Später wurde das Zusammenspiel von Wissenschaft und Militär intensiver, unter anderem durch Leute wie Vannevar Bush, einem Ingenieur, der Präsident Roosevelt beriet und als einer der Gründer des militärisch-industriellen Komplexes gilt. 1944 zierte er als »General der Physik« das Cover des Time-Magazins. So erfolgte durch den Zweiten Weltkrieg ein noch viel einschneidenderer Richtungswechsel der Phy­sik.
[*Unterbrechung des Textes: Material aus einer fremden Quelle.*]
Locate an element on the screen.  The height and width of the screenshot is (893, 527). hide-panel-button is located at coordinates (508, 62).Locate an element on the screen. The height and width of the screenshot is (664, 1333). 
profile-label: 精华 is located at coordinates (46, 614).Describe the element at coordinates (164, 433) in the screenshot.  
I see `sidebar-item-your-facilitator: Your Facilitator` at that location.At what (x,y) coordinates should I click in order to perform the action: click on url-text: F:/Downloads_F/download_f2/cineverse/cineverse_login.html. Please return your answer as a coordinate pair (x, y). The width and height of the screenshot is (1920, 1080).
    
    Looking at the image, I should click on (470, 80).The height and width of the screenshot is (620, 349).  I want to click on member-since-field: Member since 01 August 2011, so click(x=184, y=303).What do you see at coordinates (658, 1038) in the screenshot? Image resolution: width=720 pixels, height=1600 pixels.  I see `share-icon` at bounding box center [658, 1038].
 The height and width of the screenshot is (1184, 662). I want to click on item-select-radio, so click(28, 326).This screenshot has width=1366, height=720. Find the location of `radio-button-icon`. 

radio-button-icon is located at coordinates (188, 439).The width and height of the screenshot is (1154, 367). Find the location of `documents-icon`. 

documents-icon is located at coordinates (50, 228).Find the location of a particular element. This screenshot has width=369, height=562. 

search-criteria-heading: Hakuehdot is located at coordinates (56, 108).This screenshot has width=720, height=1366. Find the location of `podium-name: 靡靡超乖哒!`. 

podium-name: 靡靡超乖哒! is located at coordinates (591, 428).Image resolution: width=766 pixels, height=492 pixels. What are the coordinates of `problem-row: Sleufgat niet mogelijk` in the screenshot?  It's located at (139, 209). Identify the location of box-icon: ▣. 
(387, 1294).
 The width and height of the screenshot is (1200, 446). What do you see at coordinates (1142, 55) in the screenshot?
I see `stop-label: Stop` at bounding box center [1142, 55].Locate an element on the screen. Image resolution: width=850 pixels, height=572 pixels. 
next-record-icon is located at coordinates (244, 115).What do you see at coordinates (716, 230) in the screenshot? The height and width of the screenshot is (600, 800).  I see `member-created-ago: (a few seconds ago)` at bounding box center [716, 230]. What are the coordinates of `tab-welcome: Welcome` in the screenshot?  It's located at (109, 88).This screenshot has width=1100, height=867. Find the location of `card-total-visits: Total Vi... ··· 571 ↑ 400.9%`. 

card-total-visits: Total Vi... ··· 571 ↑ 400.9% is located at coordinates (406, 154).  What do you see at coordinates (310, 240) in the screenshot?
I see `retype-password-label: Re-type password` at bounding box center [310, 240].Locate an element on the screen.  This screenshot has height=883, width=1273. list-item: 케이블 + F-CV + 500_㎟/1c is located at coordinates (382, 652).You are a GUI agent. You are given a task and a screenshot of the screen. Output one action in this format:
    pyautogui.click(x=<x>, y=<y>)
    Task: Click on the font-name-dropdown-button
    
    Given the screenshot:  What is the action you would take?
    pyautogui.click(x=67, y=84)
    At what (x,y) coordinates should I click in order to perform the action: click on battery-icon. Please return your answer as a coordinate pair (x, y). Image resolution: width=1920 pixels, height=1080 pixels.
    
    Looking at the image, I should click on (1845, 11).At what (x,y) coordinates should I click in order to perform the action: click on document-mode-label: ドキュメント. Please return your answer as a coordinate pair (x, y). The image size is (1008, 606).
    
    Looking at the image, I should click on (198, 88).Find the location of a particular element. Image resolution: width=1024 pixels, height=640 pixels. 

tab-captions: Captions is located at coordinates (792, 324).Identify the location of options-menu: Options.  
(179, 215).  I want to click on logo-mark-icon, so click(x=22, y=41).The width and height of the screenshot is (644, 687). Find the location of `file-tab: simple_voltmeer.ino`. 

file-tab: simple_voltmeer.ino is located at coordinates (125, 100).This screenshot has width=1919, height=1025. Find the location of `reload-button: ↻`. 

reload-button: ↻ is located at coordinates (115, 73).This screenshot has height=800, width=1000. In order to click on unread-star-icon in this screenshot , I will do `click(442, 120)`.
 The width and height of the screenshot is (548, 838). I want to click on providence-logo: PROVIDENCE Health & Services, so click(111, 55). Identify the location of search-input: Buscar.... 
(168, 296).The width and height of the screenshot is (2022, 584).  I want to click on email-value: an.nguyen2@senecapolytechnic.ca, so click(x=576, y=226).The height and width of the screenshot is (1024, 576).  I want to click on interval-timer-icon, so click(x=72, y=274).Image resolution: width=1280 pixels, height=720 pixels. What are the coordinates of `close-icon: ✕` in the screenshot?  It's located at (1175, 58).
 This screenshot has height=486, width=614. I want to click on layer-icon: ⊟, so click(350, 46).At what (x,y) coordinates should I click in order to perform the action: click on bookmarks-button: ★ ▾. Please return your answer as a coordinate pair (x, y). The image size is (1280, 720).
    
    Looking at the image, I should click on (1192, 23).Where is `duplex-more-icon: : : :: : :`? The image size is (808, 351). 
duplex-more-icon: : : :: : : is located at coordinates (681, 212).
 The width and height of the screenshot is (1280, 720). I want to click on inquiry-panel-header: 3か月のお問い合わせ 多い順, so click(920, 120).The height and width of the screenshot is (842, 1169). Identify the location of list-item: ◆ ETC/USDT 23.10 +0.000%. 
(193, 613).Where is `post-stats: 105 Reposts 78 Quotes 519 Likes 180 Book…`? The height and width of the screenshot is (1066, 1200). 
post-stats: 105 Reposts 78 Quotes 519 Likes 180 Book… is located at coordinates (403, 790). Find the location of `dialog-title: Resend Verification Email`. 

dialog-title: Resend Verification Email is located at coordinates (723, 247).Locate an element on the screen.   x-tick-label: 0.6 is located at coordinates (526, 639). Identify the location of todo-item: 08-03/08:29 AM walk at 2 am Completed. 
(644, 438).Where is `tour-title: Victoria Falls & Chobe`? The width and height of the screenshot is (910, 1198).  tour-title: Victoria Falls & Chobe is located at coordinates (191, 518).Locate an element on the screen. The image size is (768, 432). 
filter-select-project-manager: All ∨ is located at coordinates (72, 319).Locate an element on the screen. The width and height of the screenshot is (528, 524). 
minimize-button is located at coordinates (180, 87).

Obwohl auf europäischer Forschung basierend und mithilfe von Einwanderern entwickelt, wurde in Amerika die Atombombe gebaut, die eine vollkommene militärische Vormachtstellung zur Folge hatte.

Manchmal auf der Seite der Moral

Der Kampf gegen das Dritte Reich, aber auch die Opposition gegen die totalitären Staaten der stalinistischen Sowjetunion und des maoistischen China verschafften den USA eine moralisch überlegene Rolle. Trotz teilweiser Rücksichtslosigkeit nach außen wurde wenigstens die eigene Bevölkerung nicht einer Ideologie geopfert. Zumindest im Vergleich zu anderen Teilen der Welt repräsentierte der Westen Freiheit, Demokratie und Menschenrechte. Die wirtschaftliche Dominanz war dabei so groß, dass andere Länder fürchten mussten, von der Innovationskraft der USA förmlich an die Wand gedrückt zu werden.7 Der immer schon vorhandene Exzeptionalismus der Amerikaner verwandelte sich zu dieser Zeit in ein überschäumendes Selbstbewusstsein, mit dem sie sich als Retter der ganzen Welt sahen.